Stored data
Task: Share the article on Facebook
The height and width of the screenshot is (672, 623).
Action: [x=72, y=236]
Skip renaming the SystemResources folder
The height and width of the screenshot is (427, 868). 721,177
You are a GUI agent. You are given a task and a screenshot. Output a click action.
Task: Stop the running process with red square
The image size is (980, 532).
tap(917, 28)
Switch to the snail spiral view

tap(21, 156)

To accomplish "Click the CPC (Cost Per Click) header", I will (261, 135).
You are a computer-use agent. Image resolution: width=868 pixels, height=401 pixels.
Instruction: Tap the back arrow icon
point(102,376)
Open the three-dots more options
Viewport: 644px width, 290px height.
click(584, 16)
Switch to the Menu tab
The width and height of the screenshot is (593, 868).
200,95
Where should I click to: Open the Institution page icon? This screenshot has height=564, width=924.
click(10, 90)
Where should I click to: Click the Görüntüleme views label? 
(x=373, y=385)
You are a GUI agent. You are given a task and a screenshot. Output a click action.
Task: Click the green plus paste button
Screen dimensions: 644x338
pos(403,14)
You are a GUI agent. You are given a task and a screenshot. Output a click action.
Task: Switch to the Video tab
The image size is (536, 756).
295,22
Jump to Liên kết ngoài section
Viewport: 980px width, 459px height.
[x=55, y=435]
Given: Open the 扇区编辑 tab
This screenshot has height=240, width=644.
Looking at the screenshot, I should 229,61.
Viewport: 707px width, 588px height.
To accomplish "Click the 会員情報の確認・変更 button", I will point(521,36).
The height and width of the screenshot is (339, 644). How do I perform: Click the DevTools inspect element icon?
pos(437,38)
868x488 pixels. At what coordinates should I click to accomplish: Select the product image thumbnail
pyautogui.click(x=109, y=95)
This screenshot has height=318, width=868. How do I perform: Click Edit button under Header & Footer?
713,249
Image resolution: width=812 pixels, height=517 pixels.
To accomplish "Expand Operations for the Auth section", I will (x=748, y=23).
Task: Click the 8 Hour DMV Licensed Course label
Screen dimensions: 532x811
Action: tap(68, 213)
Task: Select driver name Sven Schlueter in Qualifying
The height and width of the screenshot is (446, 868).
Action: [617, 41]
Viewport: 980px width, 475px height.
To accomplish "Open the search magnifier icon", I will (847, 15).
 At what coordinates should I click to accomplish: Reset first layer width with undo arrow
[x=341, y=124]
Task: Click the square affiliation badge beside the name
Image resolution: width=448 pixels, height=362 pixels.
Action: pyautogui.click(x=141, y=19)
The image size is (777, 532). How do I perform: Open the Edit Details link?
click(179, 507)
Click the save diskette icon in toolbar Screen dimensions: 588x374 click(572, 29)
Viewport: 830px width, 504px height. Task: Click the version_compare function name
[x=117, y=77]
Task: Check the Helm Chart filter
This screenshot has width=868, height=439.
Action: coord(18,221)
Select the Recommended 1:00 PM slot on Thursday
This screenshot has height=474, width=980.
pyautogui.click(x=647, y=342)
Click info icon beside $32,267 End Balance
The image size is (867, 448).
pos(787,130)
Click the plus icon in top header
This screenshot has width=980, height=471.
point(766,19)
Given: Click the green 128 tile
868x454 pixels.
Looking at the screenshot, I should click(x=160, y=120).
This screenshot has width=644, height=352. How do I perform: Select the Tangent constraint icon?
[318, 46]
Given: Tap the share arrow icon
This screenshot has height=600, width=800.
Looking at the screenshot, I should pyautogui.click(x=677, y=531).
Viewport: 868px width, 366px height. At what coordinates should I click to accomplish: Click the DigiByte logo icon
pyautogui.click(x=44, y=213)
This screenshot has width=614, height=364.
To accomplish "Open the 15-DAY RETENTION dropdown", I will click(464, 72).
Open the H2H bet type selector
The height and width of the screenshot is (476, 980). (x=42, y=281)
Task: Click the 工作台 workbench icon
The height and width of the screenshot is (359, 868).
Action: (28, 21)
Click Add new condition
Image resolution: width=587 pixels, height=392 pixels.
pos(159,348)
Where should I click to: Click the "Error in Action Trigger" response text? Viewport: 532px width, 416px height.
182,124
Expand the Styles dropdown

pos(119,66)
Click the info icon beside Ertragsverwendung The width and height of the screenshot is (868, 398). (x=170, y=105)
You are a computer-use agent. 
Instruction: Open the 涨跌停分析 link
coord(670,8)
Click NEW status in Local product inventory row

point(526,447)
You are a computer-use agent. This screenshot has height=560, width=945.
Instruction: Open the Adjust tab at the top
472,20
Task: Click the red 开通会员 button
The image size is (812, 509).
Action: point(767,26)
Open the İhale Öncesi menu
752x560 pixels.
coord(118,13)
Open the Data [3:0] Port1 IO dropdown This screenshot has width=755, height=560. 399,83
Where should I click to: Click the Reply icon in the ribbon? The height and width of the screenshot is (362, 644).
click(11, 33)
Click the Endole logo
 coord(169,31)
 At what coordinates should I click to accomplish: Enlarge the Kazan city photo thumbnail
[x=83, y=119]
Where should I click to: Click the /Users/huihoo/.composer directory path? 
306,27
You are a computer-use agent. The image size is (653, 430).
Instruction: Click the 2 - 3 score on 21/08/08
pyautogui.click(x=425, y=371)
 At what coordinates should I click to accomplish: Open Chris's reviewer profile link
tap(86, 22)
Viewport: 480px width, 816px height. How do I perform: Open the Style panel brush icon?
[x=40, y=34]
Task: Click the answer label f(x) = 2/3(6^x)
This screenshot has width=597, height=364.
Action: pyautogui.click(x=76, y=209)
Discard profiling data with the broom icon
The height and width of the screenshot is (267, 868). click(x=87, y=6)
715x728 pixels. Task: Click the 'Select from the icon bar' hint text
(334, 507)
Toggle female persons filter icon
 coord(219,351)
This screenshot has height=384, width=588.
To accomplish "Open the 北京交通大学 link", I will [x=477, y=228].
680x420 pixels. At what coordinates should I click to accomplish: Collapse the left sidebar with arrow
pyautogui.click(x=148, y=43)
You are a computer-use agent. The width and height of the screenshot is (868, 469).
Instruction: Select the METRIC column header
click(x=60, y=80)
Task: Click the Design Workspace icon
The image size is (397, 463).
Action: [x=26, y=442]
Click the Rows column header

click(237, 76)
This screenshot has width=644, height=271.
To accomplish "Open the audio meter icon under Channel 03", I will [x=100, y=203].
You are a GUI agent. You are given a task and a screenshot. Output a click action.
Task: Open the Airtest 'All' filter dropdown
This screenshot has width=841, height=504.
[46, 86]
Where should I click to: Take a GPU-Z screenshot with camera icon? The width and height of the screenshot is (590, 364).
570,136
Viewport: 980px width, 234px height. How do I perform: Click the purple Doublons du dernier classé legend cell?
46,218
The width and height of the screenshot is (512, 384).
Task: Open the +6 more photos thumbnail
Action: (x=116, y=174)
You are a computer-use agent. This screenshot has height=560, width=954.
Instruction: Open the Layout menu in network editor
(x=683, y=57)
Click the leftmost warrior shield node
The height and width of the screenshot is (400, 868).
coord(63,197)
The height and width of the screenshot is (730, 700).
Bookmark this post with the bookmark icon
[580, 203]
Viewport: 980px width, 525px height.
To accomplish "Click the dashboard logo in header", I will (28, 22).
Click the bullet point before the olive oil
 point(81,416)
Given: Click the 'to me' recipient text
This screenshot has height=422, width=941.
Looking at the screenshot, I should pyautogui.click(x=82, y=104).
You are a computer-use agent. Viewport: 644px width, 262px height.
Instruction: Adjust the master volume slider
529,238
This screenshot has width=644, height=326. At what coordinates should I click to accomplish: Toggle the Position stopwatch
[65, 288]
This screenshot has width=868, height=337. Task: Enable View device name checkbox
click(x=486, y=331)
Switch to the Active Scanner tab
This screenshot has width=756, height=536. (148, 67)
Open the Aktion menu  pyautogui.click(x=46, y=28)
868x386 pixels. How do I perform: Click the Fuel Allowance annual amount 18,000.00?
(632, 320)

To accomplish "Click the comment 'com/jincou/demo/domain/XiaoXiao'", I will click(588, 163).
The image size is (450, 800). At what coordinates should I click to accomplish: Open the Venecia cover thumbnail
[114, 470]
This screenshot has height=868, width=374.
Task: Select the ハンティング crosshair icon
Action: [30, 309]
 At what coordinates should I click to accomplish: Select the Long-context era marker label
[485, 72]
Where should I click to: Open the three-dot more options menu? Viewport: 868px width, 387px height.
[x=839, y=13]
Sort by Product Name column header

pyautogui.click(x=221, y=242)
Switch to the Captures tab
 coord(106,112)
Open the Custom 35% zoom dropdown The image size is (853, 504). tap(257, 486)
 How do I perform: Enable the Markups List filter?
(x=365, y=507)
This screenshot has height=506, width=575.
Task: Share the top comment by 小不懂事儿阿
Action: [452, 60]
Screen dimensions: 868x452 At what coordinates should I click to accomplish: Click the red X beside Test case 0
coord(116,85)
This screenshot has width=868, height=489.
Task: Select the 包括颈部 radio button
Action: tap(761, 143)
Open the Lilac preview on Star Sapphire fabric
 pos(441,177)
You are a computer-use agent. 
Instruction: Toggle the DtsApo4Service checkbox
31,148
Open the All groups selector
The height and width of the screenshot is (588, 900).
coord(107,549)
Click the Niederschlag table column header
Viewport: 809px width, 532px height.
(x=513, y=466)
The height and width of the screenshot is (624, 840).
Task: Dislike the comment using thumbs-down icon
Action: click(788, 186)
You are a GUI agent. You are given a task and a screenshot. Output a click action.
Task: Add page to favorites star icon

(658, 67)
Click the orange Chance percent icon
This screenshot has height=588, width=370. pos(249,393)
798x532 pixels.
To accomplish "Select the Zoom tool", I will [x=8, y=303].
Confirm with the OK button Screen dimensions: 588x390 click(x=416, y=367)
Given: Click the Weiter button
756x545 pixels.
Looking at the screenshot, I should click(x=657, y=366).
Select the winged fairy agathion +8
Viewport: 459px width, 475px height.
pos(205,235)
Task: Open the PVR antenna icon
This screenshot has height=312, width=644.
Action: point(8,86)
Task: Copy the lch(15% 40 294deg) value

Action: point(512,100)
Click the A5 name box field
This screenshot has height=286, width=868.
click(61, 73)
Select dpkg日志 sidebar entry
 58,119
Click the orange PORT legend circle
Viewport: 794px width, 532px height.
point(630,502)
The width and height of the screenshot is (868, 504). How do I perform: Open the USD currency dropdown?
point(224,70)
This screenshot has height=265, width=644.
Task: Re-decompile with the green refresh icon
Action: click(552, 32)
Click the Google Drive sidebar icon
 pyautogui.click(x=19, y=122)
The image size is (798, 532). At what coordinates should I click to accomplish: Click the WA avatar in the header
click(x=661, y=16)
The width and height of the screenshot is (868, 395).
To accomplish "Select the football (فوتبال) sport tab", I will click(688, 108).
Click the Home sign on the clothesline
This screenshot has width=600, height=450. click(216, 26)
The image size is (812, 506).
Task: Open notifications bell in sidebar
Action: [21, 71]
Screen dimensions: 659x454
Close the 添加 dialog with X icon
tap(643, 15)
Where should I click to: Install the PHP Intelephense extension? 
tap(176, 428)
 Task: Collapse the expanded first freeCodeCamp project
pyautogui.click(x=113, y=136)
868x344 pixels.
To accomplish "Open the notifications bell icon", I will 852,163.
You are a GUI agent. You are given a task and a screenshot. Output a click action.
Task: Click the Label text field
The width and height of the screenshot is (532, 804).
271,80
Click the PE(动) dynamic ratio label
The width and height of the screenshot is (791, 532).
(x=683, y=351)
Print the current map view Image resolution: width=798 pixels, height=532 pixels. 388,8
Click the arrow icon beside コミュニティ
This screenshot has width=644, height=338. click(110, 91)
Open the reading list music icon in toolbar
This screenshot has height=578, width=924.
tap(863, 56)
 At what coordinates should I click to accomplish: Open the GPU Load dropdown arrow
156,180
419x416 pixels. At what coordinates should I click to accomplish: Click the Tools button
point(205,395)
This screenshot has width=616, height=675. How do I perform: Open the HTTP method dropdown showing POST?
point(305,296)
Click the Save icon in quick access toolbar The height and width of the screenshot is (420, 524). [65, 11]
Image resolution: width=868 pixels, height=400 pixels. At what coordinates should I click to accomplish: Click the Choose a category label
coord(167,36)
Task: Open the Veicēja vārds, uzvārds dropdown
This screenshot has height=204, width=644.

*Exercise prompt:* An exact, complete copy of the lines above from the one with "You are a computer-use agent. Viewport: 644px" through the one with "Open the Aktion" is the whole answer.

*Task result:*
You are a computer-use agent. Viewport: 644px width, 262px height.
Instruction: Adjust the master volume slider
529,238
This screenshot has width=644, height=326. At what coordinates should I click to accomplish: Toggle the Position stopwatch
[65, 288]
This screenshot has width=868, height=337. Task: Enable View device name checkbox
click(x=486, y=331)
Switch to the Active Scanner tab
This screenshot has width=756, height=536. (148, 67)
Open the Aktion menu  pyautogui.click(x=46, y=28)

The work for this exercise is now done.